Bringing “white and black children together on the same school bench,” Justice Ginsburg continued, “seems to be worlds apart from saying we’ll separate them.”
Justice Stephen G. Breyer let his frustration show in several exchanges with Solicitor General Paul D. Clement, who argued the Bush administration’s position as a “friend of the court” for the challengers and against the school systems in both cases.
“Think, go back to Cooper v. Aaron,” Justice Breyer told the solicitor general, referring during the argument in the Louisville case to the court’s 1958 decision enforcing a desegregation order in Little Rock, Ark. “Go back to the case where this court with paratroopers had to use tremendous means to get those children into the school. That’s because the society was divided.”
He continued: “Here we have a society, black and white, who elect school board members who together have voted to have this form of integration. Why, given that change in society, which is a good one, how can the Constitution be interpreted in a way that would require us, the judges, to go in and make them take the black children out of the school?”
“Well, I understand that, Justice Breyer,” Mr. Clement said. “But I think the answer to that is that the lesson of history in this area is that racial classifications are not ones where we should just let local school board officials do what they think is right.”

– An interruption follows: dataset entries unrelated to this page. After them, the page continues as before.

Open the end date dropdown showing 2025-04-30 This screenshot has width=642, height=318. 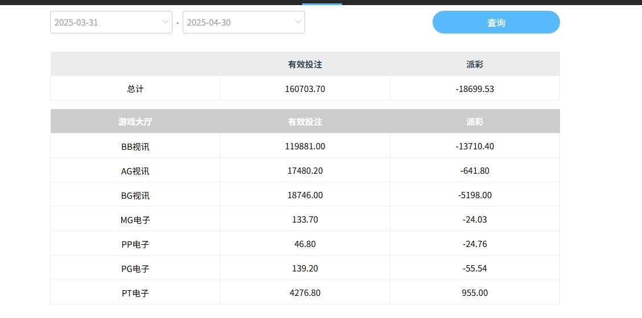[x=244, y=23]
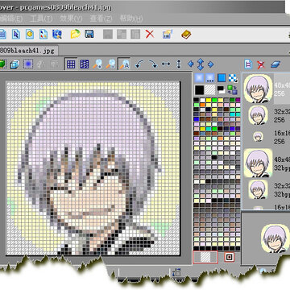The height and width of the screenshot is (290, 290).
Task: Rotate the image left with the curved arrow
Action: pyautogui.click(x=139, y=64)
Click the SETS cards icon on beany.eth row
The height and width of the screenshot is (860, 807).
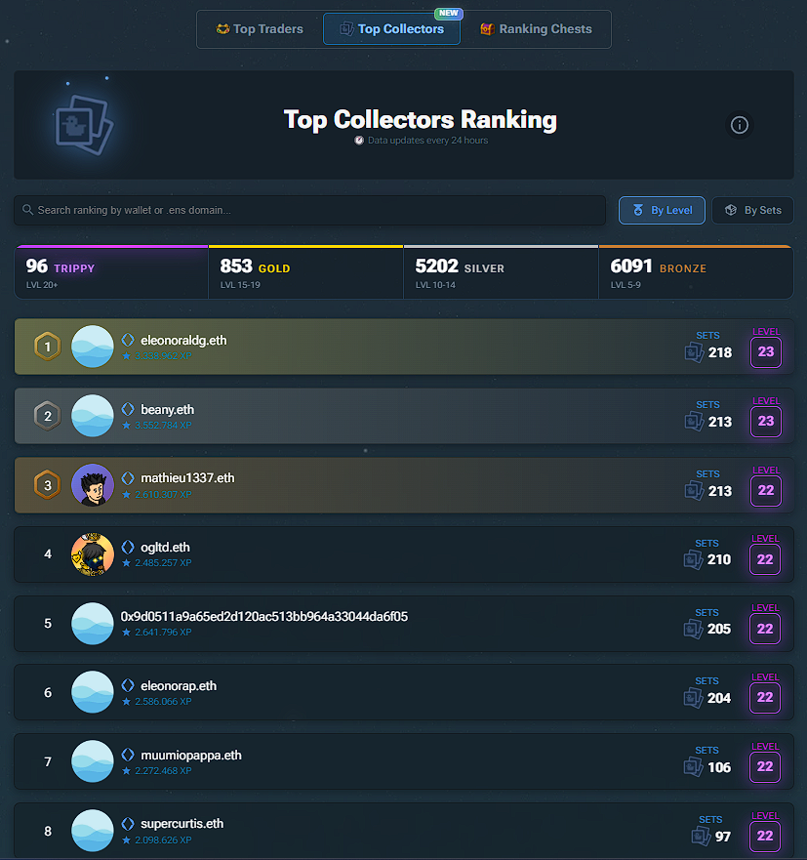point(693,421)
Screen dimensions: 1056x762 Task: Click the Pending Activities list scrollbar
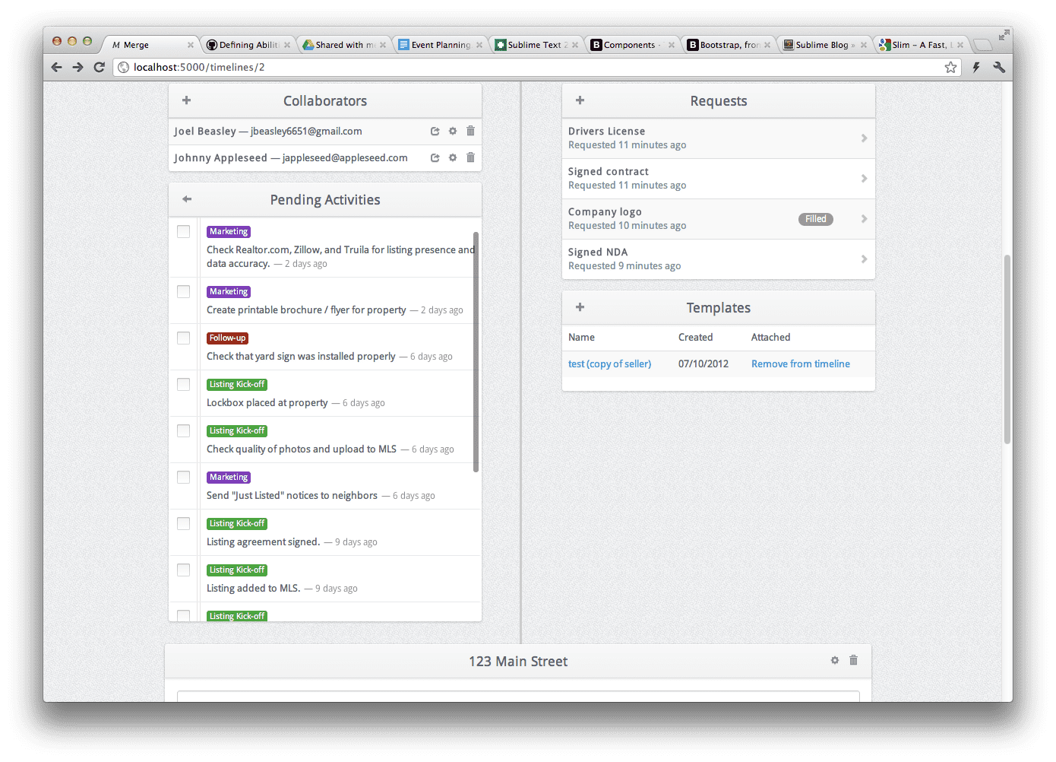tap(476, 350)
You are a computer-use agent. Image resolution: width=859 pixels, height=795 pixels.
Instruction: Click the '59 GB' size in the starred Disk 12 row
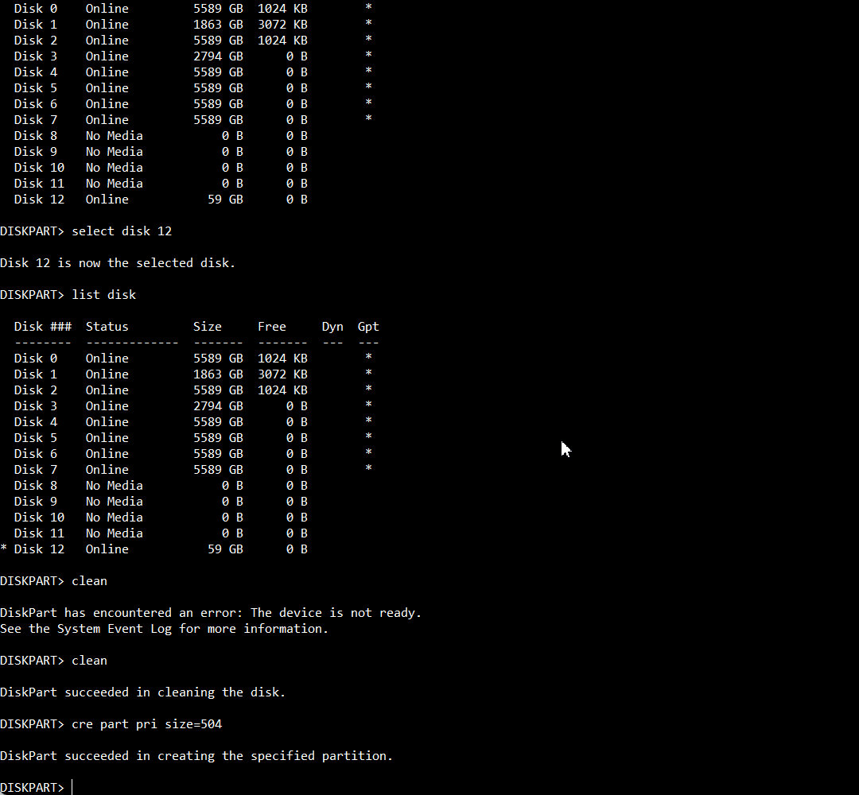(x=225, y=549)
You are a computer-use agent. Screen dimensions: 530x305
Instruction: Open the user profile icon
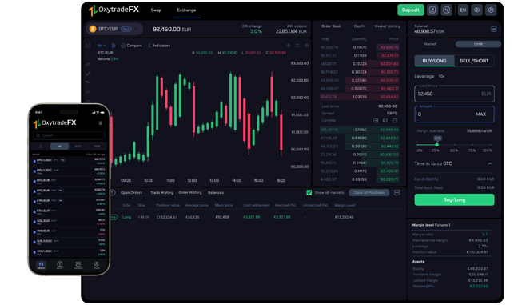click(491, 10)
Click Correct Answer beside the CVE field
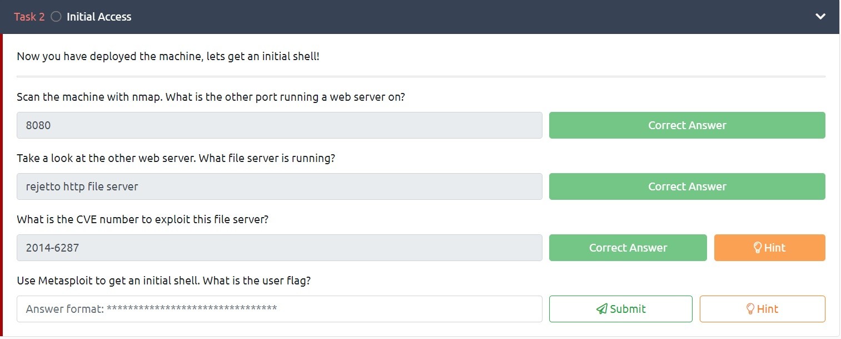This screenshot has width=841, height=339. [x=628, y=248]
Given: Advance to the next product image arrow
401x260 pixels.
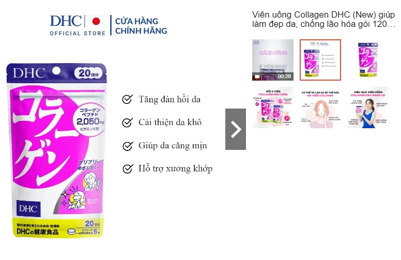Looking at the screenshot, I should [x=236, y=129].
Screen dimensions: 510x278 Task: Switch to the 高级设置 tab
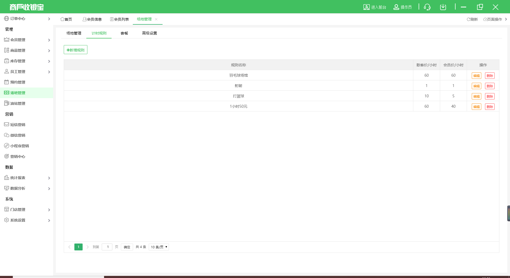pos(150,33)
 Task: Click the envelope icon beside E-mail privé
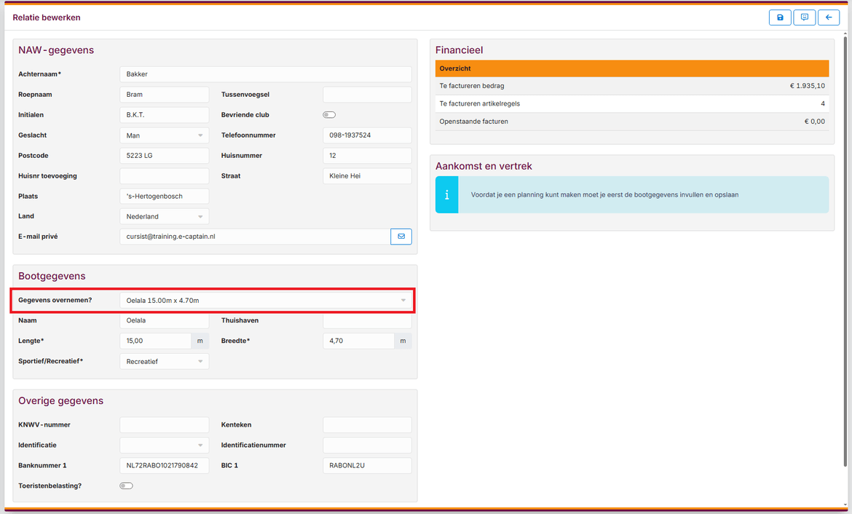401,237
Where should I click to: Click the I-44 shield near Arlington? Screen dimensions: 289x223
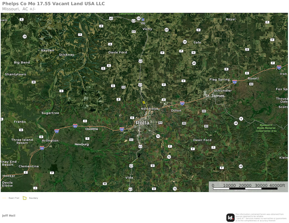(57, 131)
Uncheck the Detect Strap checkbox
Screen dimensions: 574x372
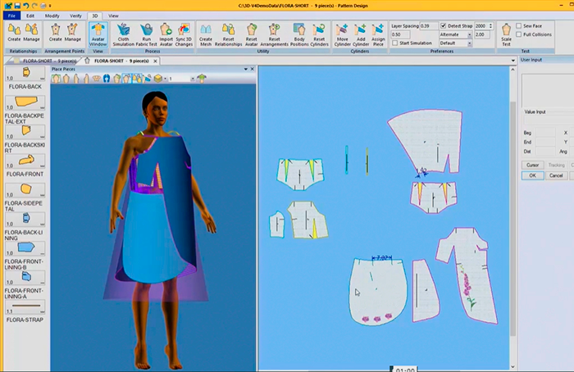point(444,26)
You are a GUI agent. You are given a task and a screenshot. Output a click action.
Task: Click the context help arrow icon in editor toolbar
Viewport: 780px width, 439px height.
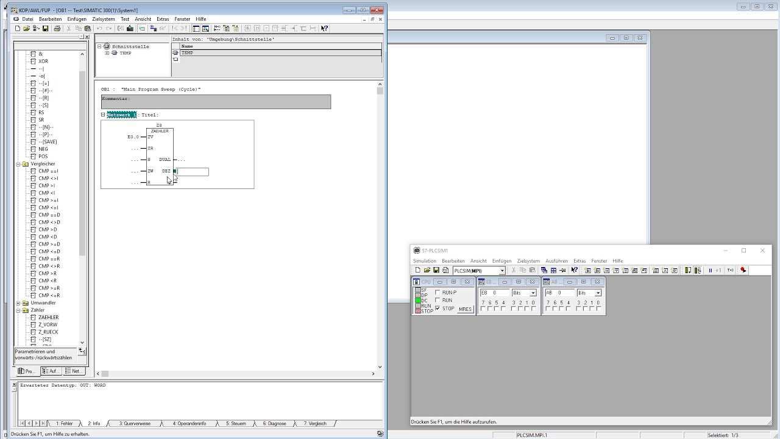(324, 29)
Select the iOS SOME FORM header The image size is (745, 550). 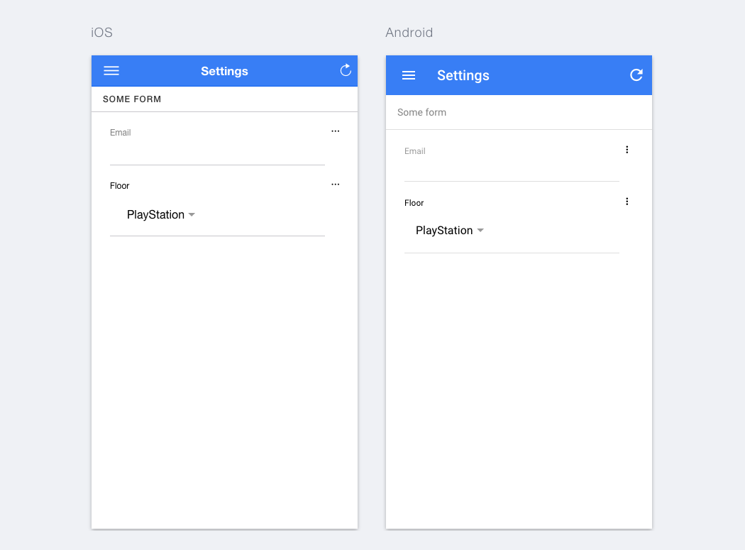(132, 99)
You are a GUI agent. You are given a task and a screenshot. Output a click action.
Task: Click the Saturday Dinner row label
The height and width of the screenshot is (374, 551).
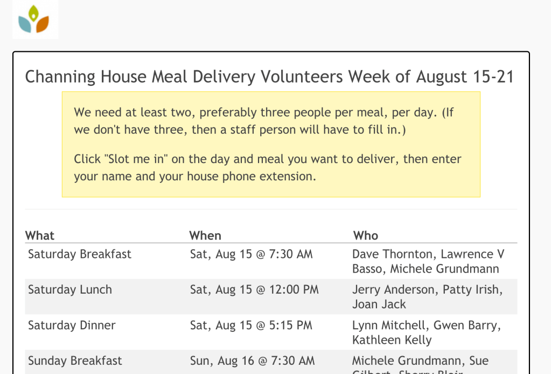tap(72, 325)

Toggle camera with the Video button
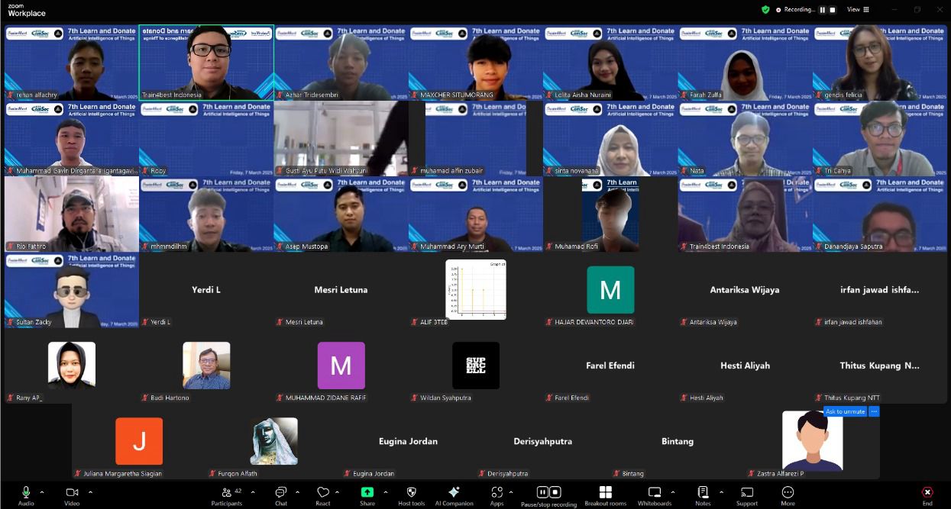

The Louisville plan, adopted in 2000 as the formerly segregated district emerged from 25 years of federal court supervision, provides that all schools should have a black student enrollment of no lower than 15 percent and no greater than 50 percent. The district as a whole, which includes suburban areas of Jefferson County as well as the city of Louisville, is about one-third black.
Mr. Clement said the 15-to-50-percent range was a “strict racial band” that was not sufficiently “narrowly tailored” to satisfy the “strict scrutiny” to which the court’s precedents subject government actions that are based on race. The administration’s position is that those choosing to adjust the racial balance in their schools should do so by “race-neutral means,” like magnet schools that attract children across racial lines.
“There’s a fundamental difference between whether or not the policy manages to avoid classifying people on the basis of their race,” the solicitor general said.
Justice David H. Souter asked Mr. Clement why this position was not just another way of saying that “the important thing is simply to hide the ball.” If improving the racial mix was the objective, Justice Souter asked, “why can’t they do that candidly?”
There were “several responses,” Mr. Clement answered. “One is that the Constitution puts a particular premium on avoiding express racial classifications.”
Justice Anthony M. Kennedy asked the lawyers a series of questions designed to test the outer reaches of their positions. Could a school district deliberately place a new school in a location designed to supply a racially mixed student body, he asked, and appeared displeased when Harry J. F. Korrell, the lawyer representing the parents challenging the Seattle plan, answered no.
While his questions suggested that he would not rule out any and all policies undertaken with a knowledge of the probable racial consequences, Justice Kennedy made clear his distaste for the policies at issue in these cases, Parents Involved in Community Schools v. Seattle School District, No. 05-908, and Meredith v. Jefferson County Board of Education, No. 05-915.
To Mr. Madden, the Seattle district’s lawyer, Justice Kennedy said that unlike magnet schools, special resources, or school location decisions, “you’re characterizing each student by reason of the color of his or her skin.”
He continued: “That is quite a different means. And it seems to me that that should only be, if ever allowed, allowed as a last resort.”